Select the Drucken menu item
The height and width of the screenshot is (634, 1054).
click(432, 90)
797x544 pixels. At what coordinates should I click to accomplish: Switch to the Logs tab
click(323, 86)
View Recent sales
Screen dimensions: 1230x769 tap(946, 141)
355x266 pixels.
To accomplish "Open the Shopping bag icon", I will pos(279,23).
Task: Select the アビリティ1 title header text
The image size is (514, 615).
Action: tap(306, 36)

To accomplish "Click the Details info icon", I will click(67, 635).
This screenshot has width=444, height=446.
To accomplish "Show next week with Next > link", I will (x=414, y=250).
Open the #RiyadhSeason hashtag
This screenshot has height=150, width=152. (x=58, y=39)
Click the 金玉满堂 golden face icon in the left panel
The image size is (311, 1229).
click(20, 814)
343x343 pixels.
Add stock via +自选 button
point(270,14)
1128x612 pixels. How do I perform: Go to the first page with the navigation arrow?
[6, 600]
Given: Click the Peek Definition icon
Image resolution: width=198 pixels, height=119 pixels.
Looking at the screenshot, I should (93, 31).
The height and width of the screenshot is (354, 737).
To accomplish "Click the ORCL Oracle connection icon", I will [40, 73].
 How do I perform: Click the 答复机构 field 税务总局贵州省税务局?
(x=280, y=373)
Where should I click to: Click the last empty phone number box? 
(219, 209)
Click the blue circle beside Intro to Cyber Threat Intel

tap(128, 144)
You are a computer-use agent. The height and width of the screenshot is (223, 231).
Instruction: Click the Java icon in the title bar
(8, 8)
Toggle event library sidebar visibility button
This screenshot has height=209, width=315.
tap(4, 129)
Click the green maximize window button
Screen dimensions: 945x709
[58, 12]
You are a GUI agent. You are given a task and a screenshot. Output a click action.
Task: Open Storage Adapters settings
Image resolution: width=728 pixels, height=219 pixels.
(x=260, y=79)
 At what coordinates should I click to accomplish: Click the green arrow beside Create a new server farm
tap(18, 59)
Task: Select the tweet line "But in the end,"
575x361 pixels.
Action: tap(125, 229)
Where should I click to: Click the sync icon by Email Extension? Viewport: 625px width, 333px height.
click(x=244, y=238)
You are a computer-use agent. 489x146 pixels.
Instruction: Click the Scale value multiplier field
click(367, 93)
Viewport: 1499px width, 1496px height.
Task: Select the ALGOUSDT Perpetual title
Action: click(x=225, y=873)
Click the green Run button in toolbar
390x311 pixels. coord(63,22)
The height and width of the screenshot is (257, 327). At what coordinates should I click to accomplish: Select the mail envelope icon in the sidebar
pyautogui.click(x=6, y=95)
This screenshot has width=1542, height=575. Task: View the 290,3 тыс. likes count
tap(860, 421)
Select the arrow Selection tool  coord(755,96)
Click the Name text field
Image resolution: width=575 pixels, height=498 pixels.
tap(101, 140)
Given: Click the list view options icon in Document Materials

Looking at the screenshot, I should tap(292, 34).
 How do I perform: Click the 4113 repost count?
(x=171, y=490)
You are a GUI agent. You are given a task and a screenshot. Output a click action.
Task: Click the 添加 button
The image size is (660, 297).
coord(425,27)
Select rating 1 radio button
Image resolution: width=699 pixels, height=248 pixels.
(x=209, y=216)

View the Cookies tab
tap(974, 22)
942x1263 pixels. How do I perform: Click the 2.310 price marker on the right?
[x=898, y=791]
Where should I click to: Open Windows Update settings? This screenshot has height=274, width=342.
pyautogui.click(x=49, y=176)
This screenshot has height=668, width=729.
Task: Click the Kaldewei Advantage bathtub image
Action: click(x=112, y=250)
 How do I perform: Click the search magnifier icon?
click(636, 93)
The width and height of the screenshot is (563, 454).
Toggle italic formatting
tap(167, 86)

=== What needs to be done ===
Take each line of the material above that holds the string "text" and copy it.

=== Answer box ===
Task: Select the アビリティ1 title header text
Click the Name text field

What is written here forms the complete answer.